* **Task to complete**: Working through the data below, reproduce word for word the line with "Música (496, 735)" and every line after it, both ends included, and omit the pictures.

* **Material provided**:
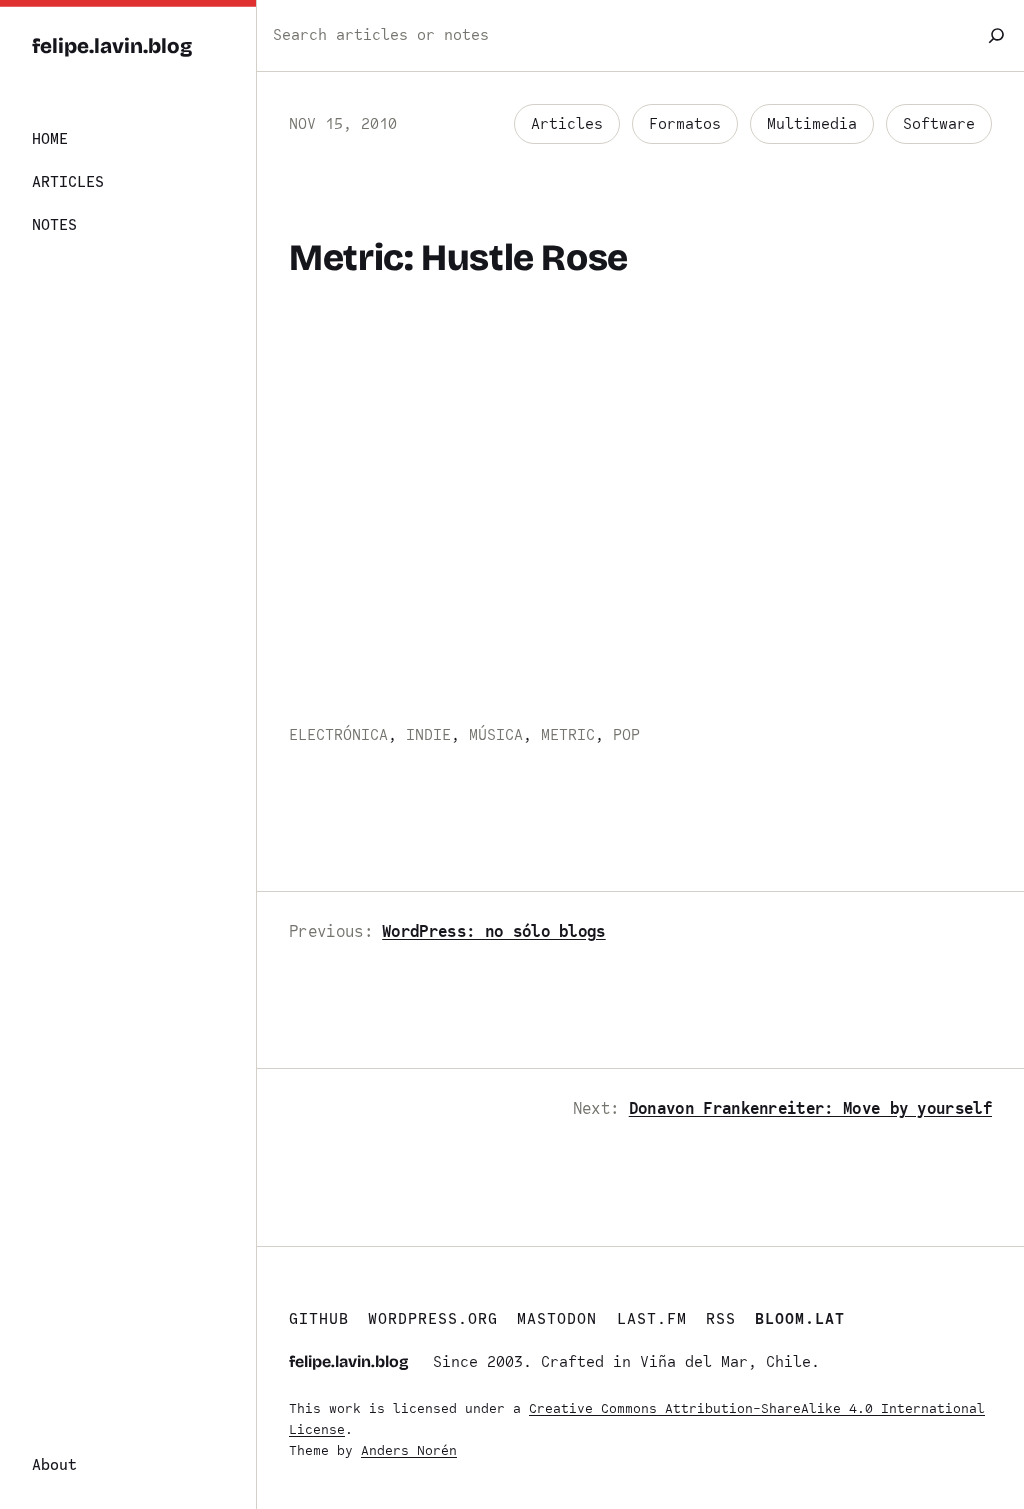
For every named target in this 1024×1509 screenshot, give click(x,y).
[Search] (996, 35)
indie (428, 735)
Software (939, 124)
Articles (567, 124)
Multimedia (812, 124)
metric (568, 735)
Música (496, 735)
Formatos (685, 124)
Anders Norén (409, 1450)
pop (626, 735)
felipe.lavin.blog (112, 46)
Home (50, 139)
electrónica (338, 735)
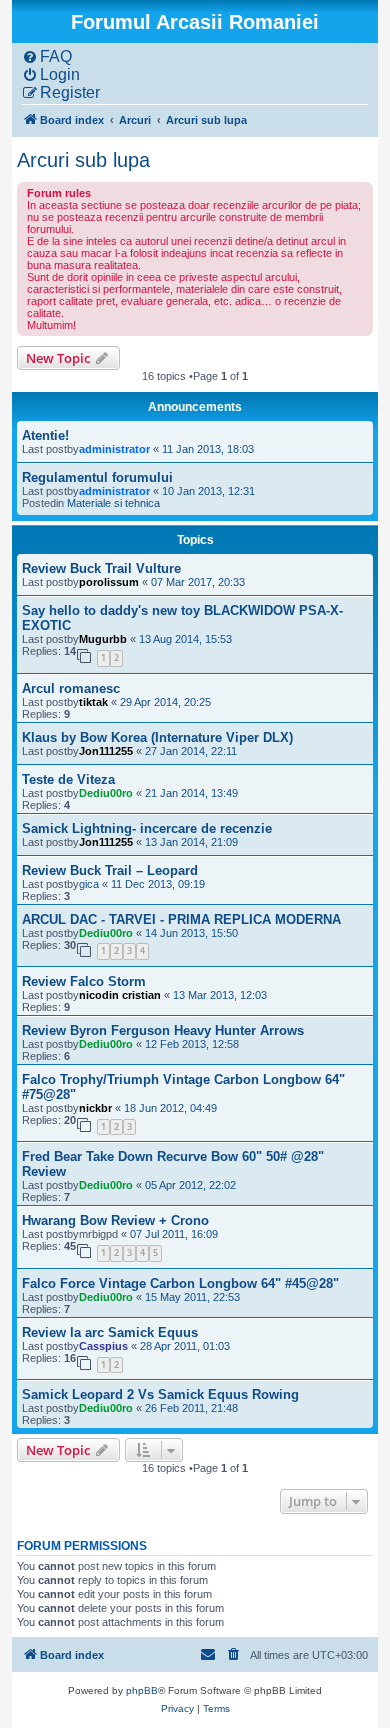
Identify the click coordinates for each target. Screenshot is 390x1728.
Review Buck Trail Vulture (101, 568)
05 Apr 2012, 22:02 (190, 1185)
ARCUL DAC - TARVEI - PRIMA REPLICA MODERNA (181, 919)
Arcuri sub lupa (83, 160)
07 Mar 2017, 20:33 (198, 582)
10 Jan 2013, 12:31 (208, 491)
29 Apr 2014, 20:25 (165, 702)
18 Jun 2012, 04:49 (170, 1108)
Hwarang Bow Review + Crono (115, 1220)
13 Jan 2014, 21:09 (191, 842)
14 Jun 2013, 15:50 (191, 933)
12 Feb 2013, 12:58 (192, 1044)
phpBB (142, 1690)
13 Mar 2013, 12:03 (220, 995)
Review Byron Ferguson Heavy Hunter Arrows (163, 1030)
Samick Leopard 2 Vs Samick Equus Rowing (160, 1394)
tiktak (93, 702)
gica (89, 884)
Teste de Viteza (68, 779)
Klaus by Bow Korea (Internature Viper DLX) (157, 737)
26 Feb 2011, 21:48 (191, 1408)
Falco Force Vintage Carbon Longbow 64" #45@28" (180, 1283)
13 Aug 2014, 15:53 (185, 639)
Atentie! (45, 435)
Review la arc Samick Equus (110, 1332)
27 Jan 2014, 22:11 (191, 751)
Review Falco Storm (84, 981)
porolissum (109, 582)
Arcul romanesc (71, 688)
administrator (114, 449)
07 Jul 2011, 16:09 (174, 1234)
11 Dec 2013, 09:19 (158, 884)
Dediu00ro (106, 793)
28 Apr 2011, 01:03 (185, 1346)
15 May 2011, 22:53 (192, 1297)
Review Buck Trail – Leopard (110, 870)
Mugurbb (103, 639)
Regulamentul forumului (97, 477)
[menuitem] (47, 57)
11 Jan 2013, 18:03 (208, 449)
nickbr (95, 1108)
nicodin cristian (120, 995)
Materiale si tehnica (113, 503)
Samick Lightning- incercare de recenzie (147, 828)
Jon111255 (106, 751)
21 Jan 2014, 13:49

* **Task output**:
Música (496, 735)
Formatos (685, 124)
Anders Norén (409, 1450)
pop (626, 735)
felipe.lavin.blog (112, 46)
Home (50, 139)
electrónica (338, 735)
Identify the click coordinates for each target. Screenshot is 390x1728.
Review Buck Trail Vulture (101, 568)
05 Apr 2012, 22:02 (190, 1185)
ARCUL DAC - TARVEI - PRIMA REPLICA MODERNA (181, 919)
Arcuri sub lupa (83, 160)
07 Mar 2017, 20:33 (198, 582)
10 Jan 2013, 12:31 (208, 491)
29 Apr 2014, 20:25 (165, 702)
18 Jun 2012, 04:49 (170, 1108)
Hwarang Bow Review + Crono (115, 1220)
13 Jan 2014, 21:09 (191, 842)
14 Jun 2013, 15:50 (191, 933)
12 Feb 2013, 12:58 (192, 1044)
phpBB (142, 1690)
13 Mar 2013, 12:03 (220, 995)
Review Byron Ferguson Heavy Hunter Arrows (163, 1030)
Samick Leopard 2 Vs Samick Equus Rowing (160, 1394)
tiktak (93, 702)
gica (89, 884)
Teste de Viteza (68, 779)
Klaus by Bow Korea (Internature Viper DLX) (157, 737)
26 Feb 2011, 21:48 (191, 1408)
Falco Force Vintage Carbon Longbow 64" #45@28" (180, 1283)
13 Aug 2014, 15:53 (185, 639)
Atentie! (45, 435)
Review la arc Samick Equus (110, 1332)
27 Jan 2014, 22:11 (191, 751)
Review Falco Storm (84, 981)
porolissum (109, 582)
Arcul romanesc (71, 688)
administrator (114, 449)
07 Jul 2011, 16:09 (174, 1234)
11 Dec 2013, 09:19 (158, 884)
Dediu00ro (106, 793)
28 Apr 2011, 01:03 (185, 1346)
15 May 2011, 22:53 (192, 1297)
Review Buck Trail – Leopard (110, 870)
Mugurbb (103, 639)
Regulamentul forumului (97, 477)
[menuitem] (47, 57)
11 Jan 2013, 18:03 (208, 449)
nickbr (95, 1108)
nicodin cristian (120, 995)
Materiale si tehnica (113, 503)
Samick Lightning- incercare de recenzie (147, 828)
Jon111255 (106, 751)
21 Jan 2014, 13:49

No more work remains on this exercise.